Advancing TKA Biomechanics: From Joint Simulator to Boundary Condition Development

This dissertation addresses four specific aims that collectively attempted to advance the experimental and computational analysis of total knee arthroplasty (TKA) components. The first study focused on the development of a novel whole knee joint simulator capable of simultaneous tibiofemoral and patellofemoral knee loading. This simulator employs custom fixturing to facilitate dynamic, unconstrained, muscle-driven PF articulation alongside controlled TF contact mechanics. Validation against experimental measurements showed strong agreement, demonstrating the simulator's potential as a valuable tool for future TKA design and surgical technique investigations. The second study verified implant-specific physiological boundary conditions which accurately simulate activities of daily living using in vivo fluoroscopic knee kinematics. This approach successfully recreated activities of daily living such as Gait, Stair Descent, and Sit-Stand, providing robust conditions for preclinical TKA testing. The third study investigated the performance of a novel TKA insert and its ability to restore more natural knee kinematics. Cadaveric simulations revealed that the medial-stabilized design, featuring increased medial conformity, resulted in reduced anterior-posterior (A-P) translations and more natural knee rotations compared to a symmetric insert design. These findings underscore the critical role of implant conformity in achieving knee stability post-TKA. The final study explored using retrieved tibial insert components to verify the previously developed knee loading boundary conditions and to validate an accompanying finite element (FE) model.

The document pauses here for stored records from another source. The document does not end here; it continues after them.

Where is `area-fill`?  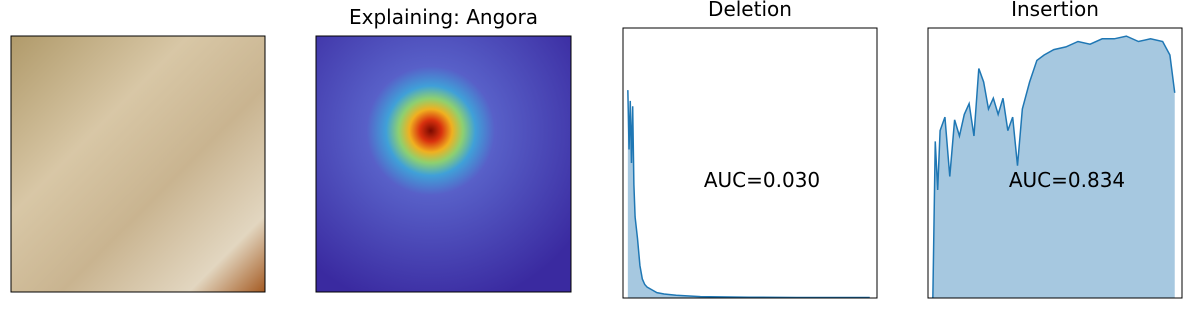 area-fill is located at coordinates (748, 194).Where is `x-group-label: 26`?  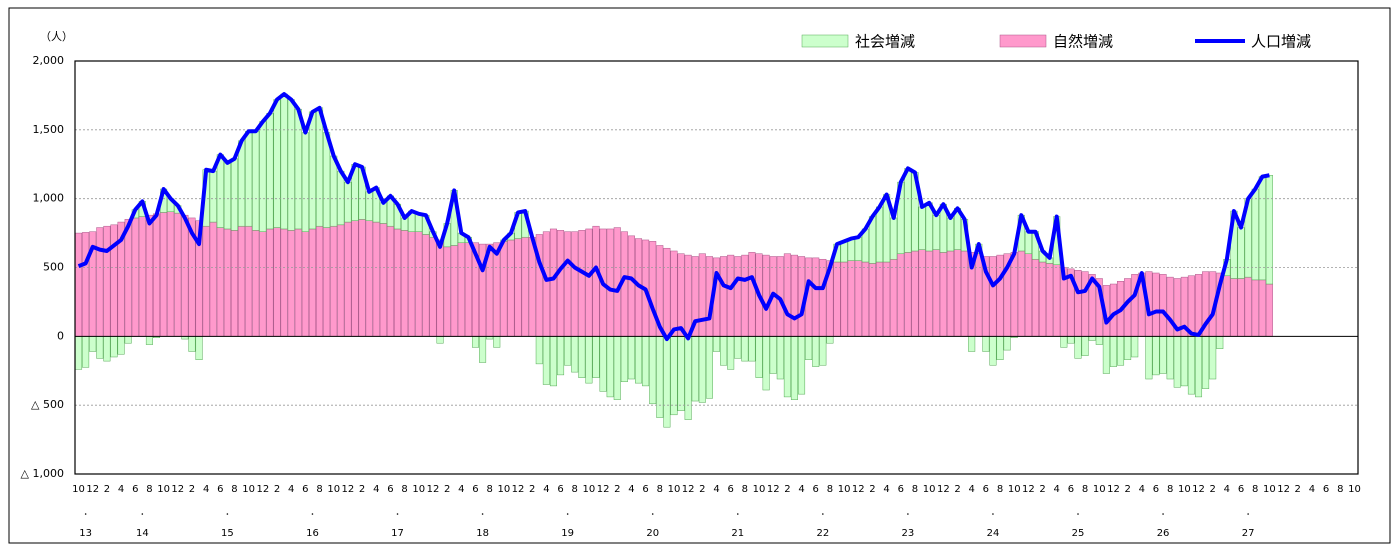
x-group-label: 26 is located at coordinates (1164, 534).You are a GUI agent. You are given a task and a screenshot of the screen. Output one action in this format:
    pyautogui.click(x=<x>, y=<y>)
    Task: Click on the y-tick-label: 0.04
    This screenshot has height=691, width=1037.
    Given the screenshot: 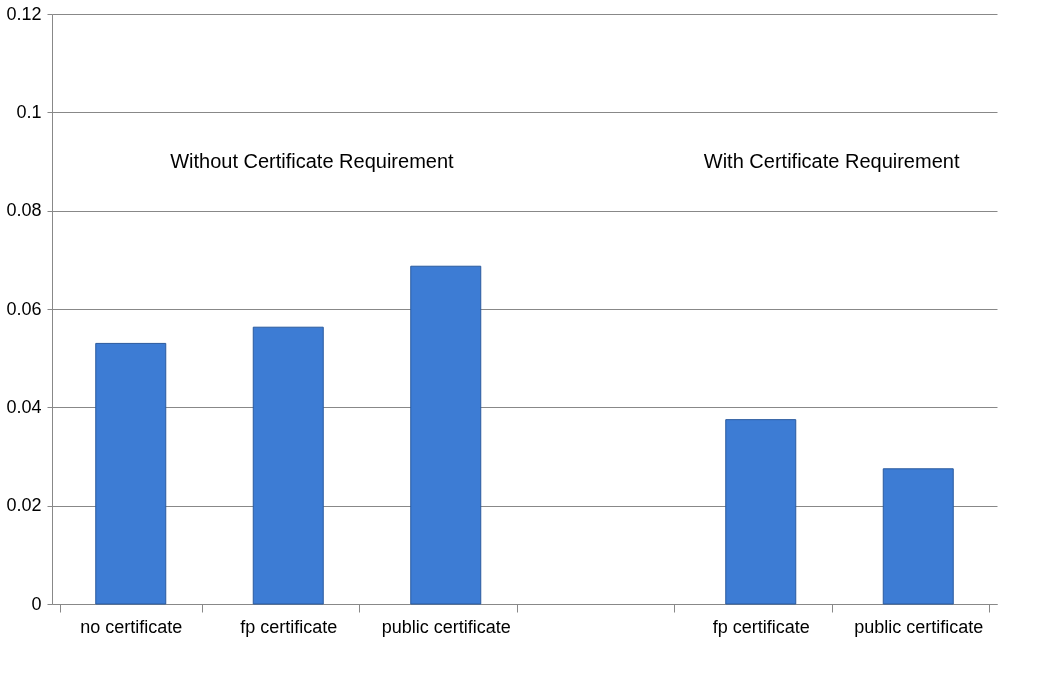 What is the action you would take?
    pyautogui.click(x=24, y=406)
    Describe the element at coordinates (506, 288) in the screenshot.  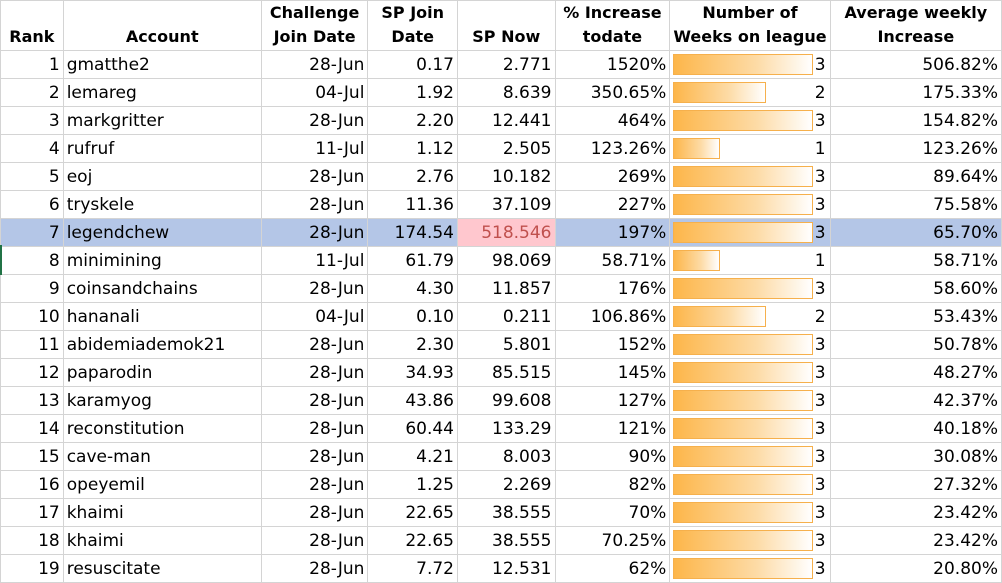
I see `sp-now-cell: 11.857` at that location.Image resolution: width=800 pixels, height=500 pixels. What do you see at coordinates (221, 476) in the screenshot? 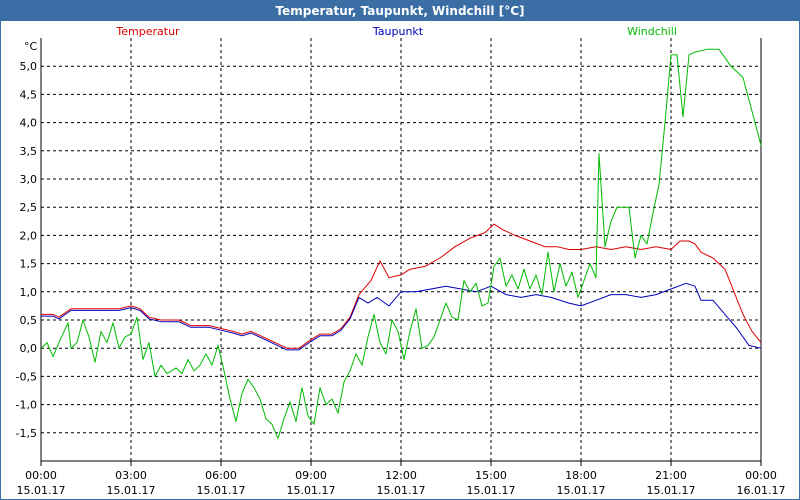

The FE models predict contact area and pressure distributions in addition to knee kinematics. This methodology proved to be successful in assessing the validity of experimental boundary conditions to provide more accurate simulations for the pre-clinical development of TKA implants. Together, these aims form a comprehensive approach to advancing TKA biomechanics, from innovative joint simulator development and physiologically relevant boundary conditions to the evaluation of novel implant designs and computational wear validation. This work contributes to the ongoing effort to improve TKA outcomes and patient quality of life through rigorous experimental and computational methodologies.